Top of DATA IN THIS EXERCISE

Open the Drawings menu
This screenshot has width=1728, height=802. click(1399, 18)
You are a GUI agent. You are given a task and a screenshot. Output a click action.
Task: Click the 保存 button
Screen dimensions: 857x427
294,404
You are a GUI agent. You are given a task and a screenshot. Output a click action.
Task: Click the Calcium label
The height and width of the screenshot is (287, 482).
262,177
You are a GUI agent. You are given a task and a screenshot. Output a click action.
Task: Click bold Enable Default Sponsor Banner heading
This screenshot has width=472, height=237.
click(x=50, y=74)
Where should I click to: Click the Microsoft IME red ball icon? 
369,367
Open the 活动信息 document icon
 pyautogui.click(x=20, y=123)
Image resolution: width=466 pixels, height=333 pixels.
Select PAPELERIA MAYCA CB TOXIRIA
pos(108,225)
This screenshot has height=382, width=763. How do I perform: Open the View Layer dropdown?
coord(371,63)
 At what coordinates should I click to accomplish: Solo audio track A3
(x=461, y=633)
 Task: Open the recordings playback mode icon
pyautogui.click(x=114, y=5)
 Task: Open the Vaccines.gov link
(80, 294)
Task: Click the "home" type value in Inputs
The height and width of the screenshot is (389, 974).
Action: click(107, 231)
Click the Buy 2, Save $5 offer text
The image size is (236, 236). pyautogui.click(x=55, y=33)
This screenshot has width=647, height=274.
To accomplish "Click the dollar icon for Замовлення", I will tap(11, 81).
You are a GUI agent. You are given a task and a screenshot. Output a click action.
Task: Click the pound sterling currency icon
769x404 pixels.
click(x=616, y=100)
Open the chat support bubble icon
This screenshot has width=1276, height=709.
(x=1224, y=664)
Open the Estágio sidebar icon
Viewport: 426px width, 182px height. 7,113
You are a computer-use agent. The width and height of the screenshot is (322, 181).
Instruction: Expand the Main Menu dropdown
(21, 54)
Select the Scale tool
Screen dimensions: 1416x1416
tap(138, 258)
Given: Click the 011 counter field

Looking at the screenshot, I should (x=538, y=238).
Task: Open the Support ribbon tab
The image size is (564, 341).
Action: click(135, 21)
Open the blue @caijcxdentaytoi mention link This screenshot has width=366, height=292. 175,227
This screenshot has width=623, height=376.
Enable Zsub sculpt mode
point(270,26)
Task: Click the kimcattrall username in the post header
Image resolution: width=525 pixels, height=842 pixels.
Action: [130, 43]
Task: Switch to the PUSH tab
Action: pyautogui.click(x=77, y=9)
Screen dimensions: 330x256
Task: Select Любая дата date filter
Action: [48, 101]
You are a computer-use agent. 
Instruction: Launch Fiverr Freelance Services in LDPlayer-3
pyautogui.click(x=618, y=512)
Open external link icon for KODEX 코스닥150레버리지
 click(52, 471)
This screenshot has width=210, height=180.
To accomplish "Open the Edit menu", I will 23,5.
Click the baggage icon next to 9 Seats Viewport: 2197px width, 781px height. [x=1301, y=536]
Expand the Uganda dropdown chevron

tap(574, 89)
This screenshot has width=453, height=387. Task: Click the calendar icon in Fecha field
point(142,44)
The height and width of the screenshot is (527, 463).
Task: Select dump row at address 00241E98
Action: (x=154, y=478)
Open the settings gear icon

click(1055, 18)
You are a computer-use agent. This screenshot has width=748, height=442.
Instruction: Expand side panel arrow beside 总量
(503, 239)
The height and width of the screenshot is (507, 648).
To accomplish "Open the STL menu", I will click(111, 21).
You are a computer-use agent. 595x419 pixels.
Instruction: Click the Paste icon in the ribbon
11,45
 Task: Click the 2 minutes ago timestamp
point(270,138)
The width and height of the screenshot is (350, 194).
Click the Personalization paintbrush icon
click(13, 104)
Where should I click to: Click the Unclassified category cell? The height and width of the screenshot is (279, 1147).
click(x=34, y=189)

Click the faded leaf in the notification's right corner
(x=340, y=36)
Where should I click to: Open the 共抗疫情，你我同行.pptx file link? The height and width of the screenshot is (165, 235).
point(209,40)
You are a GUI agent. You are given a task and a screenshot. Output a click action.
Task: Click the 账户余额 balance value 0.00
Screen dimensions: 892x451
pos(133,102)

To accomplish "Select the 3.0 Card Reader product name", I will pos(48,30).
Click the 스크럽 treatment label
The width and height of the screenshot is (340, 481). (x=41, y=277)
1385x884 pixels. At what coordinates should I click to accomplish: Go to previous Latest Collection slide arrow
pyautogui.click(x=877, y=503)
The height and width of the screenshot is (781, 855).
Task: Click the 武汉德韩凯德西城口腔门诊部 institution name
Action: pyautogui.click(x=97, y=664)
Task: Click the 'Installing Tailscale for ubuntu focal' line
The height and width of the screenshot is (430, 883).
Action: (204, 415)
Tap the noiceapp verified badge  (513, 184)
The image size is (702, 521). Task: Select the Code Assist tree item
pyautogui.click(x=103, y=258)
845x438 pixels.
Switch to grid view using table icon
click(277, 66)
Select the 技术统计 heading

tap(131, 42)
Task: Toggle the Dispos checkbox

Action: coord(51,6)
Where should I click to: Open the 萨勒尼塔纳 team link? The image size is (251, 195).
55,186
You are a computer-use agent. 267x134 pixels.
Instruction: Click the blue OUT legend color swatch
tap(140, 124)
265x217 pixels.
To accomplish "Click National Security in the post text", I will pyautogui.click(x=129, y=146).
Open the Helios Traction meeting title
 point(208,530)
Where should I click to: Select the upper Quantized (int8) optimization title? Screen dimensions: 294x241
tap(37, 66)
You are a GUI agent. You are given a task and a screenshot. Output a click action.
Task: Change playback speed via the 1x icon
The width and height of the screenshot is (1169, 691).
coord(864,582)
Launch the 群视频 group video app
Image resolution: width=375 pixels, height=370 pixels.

Bottom of DATA IN THIS EXERCISE

**TASK REQUIREMENTS**
Make an exact copy of every entry.

**ANSWER FOR THIS EXERCISE**
Open the Drawings menu
This screenshot has width=1728, height=802. click(1399, 18)
You are a GUI agent. You are given a task and a screenshot. Output a click action.
Task: Click the 保存 button
Screen dimensions: 857x427
294,404
You are a GUI agent. You are given a task and a screenshot. Output a click action.
Task: Click the Calcium label
The height and width of the screenshot is (287, 482).
262,177
You are a GUI agent. You are given a task and a screenshot. Output a click action.
Task: Click bold Enable Default Sponsor Banner heading
This screenshot has width=472, height=237.
click(x=50, y=74)
Where should I click to: Click the Microsoft IME red ball icon? 
369,367
Open the 活动信息 document icon
 pyautogui.click(x=20, y=123)
Image resolution: width=466 pixels, height=333 pixels.
Select PAPELERIA MAYCA CB TOXIRIA
pos(108,225)
This screenshot has height=382, width=763. How do I perform: Open the View Layer dropdown?
coord(371,63)
 At what coordinates should I click to accomplish: Solo audio track A3
(x=461, y=633)
 Task: Open the recordings playback mode icon
pyautogui.click(x=114, y=5)
 Task: Open the Vaccines.gov link
(80, 294)
Task: Click the "home" type value in Inputs
The height and width of the screenshot is (389, 974).
Action: click(107, 231)
Click the Buy 2, Save $5 offer text
The image size is (236, 236). pyautogui.click(x=55, y=33)
This screenshot has width=647, height=274.
To accomplish "Click the dollar icon for Замовлення", I will tap(11, 81).
You are a GUI agent. You are given a task and a screenshot. Output a click action.
Task: Click the pound sterling currency icon
769x404 pixels.
click(x=616, y=100)
Open the chat support bubble icon
This screenshot has width=1276, height=709.
(x=1224, y=664)
Open the Estágio sidebar icon
Viewport: 426px width, 182px height. 7,113
You are a computer-use agent. The width and height of the screenshot is (322, 181).
Instruction: Expand the Main Menu dropdown
(21, 54)
Select the Scale tool
Screen dimensions: 1416x1416
tap(138, 258)
Given: Click the 011 counter field

Looking at the screenshot, I should (x=538, y=238).
Task: Open the Support ribbon tab
The image size is (564, 341).
Action: click(135, 21)
Open the blue @caijcxdentaytoi mention link This screenshot has width=366, height=292. 175,227
This screenshot has width=623, height=376.
Enable Zsub sculpt mode
point(270,26)
Task: Click the kimcattrall username in the post header
Image resolution: width=525 pixels, height=842 pixels.
Action: [130, 43]
Task: Switch to the PUSH tab
Action: pyautogui.click(x=77, y=9)
Screen dimensions: 330x256
Task: Select Любая дата date filter
Action: [48, 101]
You are a computer-use agent. 
Instruction: Launch Fiverr Freelance Services in LDPlayer-3
pyautogui.click(x=618, y=512)
Open external link icon for KODEX 코스닥150레버리지
 click(52, 471)
This screenshot has width=210, height=180.
To accomplish "Open the Edit menu", I will 23,5.
Click the baggage icon next to 9 Seats Viewport: 2197px width, 781px height. [x=1301, y=536]
Expand the Uganda dropdown chevron

tap(574, 89)
This screenshot has width=453, height=387. Task: Click the calendar icon in Fecha field
point(142,44)
The height and width of the screenshot is (527, 463).
Task: Select dump row at address 00241E98
Action: (x=154, y=478)
Open the settings gear icon

click(1055, 18)
You are a computer-use agent. This screenshot has width=748, height=442.
Instruction: Expand side panel arrow beside 总量
(503, 239)
The height and width of the screenshot is (507, 648).
To accomplish "Open the STL menu", I will click(111, 21).
You are a computer-use agent. 595x419 pixels.
Instruction: Click the Paste icon in the ribbon
11,45
 Task: Click the 2 minutes ago timestamp
point(270,138)
The width and height of the screenshot is (350, 194).
Click the Personalization paintbrush icon
click(13, 104)
Where should I click to: Click the Unclassified category cell? The height and width of the screenshot is (279, 1147).
click(x=34, y=189)

Click the faded leaf in the notification's right corner
(x=340, y=36)
Where should I click to: Open the 共抗疫情，你我同行.pptx file link? The height and width of the screenshot is (165, 235).
point(209,40)
You are a GUI agent. You are given a task and a screenshot. Output a click action.
Task: Click the 账户余额 balance value 0.00
Screen dimensions: 892x451
pos(133,102)

To accomplish "Select the 3.0 Card Reader product name", I will pos(48,30).
Click the 스크럽 treatment label
The width and height of the screenshot is (340, 481). (x=41, y=277)
1385x884 pixels. At what coordinates should I click to accomplish: Go to previous Latest Collection slide arrow
pyautogui.click(x=877, y=503)
The height and width of the screenshot is (781, 855).
Task: Click the 武汉德韩凯德西城口腔门诊部 institution name
Action: pyautogui.click(x=97, y=664)
Task: Click the 'Installing Tailscale for ubuntu focal' line
The height and width of the screenshot is (430, 883).
Action: (204, 415)
Tap the noiceapp verified badge  (513, 184)
The image size is (702, 521). Task: Select the Code Assist tree item
pyautogui.click(x=103, y=258)
845x438 pixels.
Switch to grid view using table icon
click(277, 66)
Select the 技术统计 heading

tap(131, 42)
Task: Toggle the Dispos checkbox

Action: coord(51,6)
Where should I click to: Open the 萨勒尼塔纳 team link? The image size is (251, 195).
55,186
You are a computer-use agent. 267x134 pixels.
Instruction: Click the blue OUT legend color swatch
tap(140, 124)
265x217 pixels.
To accomplish "Click National Security in the post text", I will pyautogui.click(x=129, y=146).
Open the Helios Traction meeting title
 point(208,530)
Where should I click to: Select the upper Quantized (int8) optimization title? Screen dimensions: 294x241
tap(37, 66)
You are a GUI agent. You are given a task and a screenshot. Output a click action.
Task: Change playback speed via the 1x icon
The width and height of the screenshot is (1169, 691).
coord(864,582)
Launch the 群视频 group video app
Image resolution: width=375 pixels, height=370 pixels.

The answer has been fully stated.